National Security Minister Itamar Ben Gvir, a vocal supporter of the legislation, addressed the plenum during the debate, arguing that governance begins with noise enforcement and noting that residents in mixed cities and in the Bedouin dispersion alike suffer from the disturbance. He said the relevant statutes had gone unenforced for three decades and that the bill was meant to protect both public rights and effective governance.
Fogel, the bill's sponsor, said the issue was not a political one, arguing that no person or institution should be exempt from environmental and noise regulations, and that just as the law is enforced against event halls and private businesses, it must be enforced against houses of worship of every kind as well.
The bill passed with the backing of Shas and Yisrael Beiteinu, while United Torah Judaism's lawmakers were absent from the vote. Reports circulating around the vote suggested the absence was tied to a related dynamic in which Arab parties had themselves stayed away from a preliminary vote on the Torah study Basic Law, though JFeed could not independently confirm a direct linkage between the two absences.

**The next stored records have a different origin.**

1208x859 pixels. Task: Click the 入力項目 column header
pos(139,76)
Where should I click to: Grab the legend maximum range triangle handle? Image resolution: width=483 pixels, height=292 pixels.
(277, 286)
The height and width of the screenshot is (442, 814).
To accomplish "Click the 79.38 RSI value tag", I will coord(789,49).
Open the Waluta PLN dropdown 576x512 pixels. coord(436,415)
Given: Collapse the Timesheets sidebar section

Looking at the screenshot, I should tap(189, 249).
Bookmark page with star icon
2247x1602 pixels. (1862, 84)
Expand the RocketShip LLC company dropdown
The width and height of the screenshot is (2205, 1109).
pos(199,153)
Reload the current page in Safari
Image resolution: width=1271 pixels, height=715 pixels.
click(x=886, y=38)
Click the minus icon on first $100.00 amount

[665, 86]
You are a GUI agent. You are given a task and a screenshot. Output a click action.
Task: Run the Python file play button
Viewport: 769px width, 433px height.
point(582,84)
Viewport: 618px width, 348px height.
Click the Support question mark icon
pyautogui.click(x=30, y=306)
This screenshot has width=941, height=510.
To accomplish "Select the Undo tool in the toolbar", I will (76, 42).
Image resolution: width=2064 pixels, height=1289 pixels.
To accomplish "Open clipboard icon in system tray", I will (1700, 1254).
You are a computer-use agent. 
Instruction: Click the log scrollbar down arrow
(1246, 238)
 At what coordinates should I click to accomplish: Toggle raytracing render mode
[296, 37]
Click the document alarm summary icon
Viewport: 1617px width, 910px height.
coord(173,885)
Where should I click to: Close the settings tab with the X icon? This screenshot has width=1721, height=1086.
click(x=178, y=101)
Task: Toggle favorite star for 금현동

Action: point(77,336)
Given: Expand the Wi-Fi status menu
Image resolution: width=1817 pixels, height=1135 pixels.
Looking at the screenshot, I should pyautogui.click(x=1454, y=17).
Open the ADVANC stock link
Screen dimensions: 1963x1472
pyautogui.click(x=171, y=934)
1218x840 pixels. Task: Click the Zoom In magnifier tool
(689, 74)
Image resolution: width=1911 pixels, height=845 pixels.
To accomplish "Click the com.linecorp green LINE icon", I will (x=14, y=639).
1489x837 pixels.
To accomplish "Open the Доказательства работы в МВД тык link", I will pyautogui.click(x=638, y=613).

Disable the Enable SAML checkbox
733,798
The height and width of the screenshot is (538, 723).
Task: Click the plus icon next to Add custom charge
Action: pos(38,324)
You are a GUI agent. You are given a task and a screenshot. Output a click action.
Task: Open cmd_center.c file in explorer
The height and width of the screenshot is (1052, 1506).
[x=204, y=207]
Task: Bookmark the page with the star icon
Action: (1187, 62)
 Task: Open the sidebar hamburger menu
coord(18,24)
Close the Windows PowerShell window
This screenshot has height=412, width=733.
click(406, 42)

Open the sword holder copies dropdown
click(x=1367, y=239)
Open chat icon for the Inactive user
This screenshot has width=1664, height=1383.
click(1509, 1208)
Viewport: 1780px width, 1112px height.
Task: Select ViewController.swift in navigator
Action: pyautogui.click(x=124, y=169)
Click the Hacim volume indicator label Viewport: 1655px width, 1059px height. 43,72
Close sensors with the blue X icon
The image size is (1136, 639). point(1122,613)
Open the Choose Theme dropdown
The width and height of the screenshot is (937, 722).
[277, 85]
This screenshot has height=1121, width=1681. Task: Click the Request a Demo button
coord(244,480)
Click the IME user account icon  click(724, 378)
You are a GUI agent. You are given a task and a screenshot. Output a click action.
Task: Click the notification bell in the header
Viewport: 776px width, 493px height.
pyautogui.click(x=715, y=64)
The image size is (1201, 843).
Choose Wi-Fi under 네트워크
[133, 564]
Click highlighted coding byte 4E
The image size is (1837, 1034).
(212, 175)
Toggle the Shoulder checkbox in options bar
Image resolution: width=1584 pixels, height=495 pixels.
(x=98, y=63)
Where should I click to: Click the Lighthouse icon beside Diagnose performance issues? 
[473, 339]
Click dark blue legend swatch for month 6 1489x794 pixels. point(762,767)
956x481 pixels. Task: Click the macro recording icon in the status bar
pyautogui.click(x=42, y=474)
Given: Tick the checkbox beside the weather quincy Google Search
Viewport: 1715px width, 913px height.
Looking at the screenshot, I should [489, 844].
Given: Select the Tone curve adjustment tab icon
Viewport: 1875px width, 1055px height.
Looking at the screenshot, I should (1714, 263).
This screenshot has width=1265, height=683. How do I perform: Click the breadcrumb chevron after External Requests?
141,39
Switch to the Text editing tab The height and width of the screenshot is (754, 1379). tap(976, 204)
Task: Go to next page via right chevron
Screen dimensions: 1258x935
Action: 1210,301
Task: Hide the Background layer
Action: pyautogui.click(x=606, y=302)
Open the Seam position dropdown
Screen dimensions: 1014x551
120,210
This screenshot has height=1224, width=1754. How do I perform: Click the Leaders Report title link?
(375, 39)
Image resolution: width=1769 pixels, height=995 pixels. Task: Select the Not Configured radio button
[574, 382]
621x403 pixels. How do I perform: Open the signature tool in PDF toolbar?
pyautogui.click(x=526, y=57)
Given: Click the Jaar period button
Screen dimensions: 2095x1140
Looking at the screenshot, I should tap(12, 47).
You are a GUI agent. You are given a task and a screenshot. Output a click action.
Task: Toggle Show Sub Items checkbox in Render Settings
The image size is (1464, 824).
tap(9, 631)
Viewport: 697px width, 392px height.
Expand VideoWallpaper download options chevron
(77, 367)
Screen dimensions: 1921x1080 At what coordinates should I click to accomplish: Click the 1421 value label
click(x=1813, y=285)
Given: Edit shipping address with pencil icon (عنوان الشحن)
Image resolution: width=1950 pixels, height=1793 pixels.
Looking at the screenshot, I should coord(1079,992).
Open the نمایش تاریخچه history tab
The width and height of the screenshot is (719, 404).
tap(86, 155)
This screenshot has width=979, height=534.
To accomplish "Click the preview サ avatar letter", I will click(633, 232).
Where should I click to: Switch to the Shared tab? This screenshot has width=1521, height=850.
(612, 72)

The explanatory notes accompanying the bill state that noise from mosque loudspeaker systems operating around the clock is among the most severe noise disturbances in Israel and elsewhere in the world, and that for decades the public has been exposed to what the drafters describe as unbearable noise harming both health and daily routine, a phenomenon they say has persisted despite the passage of time. The notes point to precedents in Muslim-majority countries including Egypt and Saudi Arabia, which the bill's authors say maintain clear restrictions on loudspeaker volume, with some nations effectively barring the use of such systems at mosques altogether.
Wednesday's vote marks the latest chapter in a legislative effort that first cleared a preliminary Knesset reading back in 2017 under a similar name, only to stall repeatedly over the years amid coalition disputes and opposition from Arab Knesset factions and, at various points, from Haredi lawmakers concerned about potential restrictions on the Shabbat siren. The current iteration, driven by Fogel and Ben Gvir, had been under discussion since late 2025.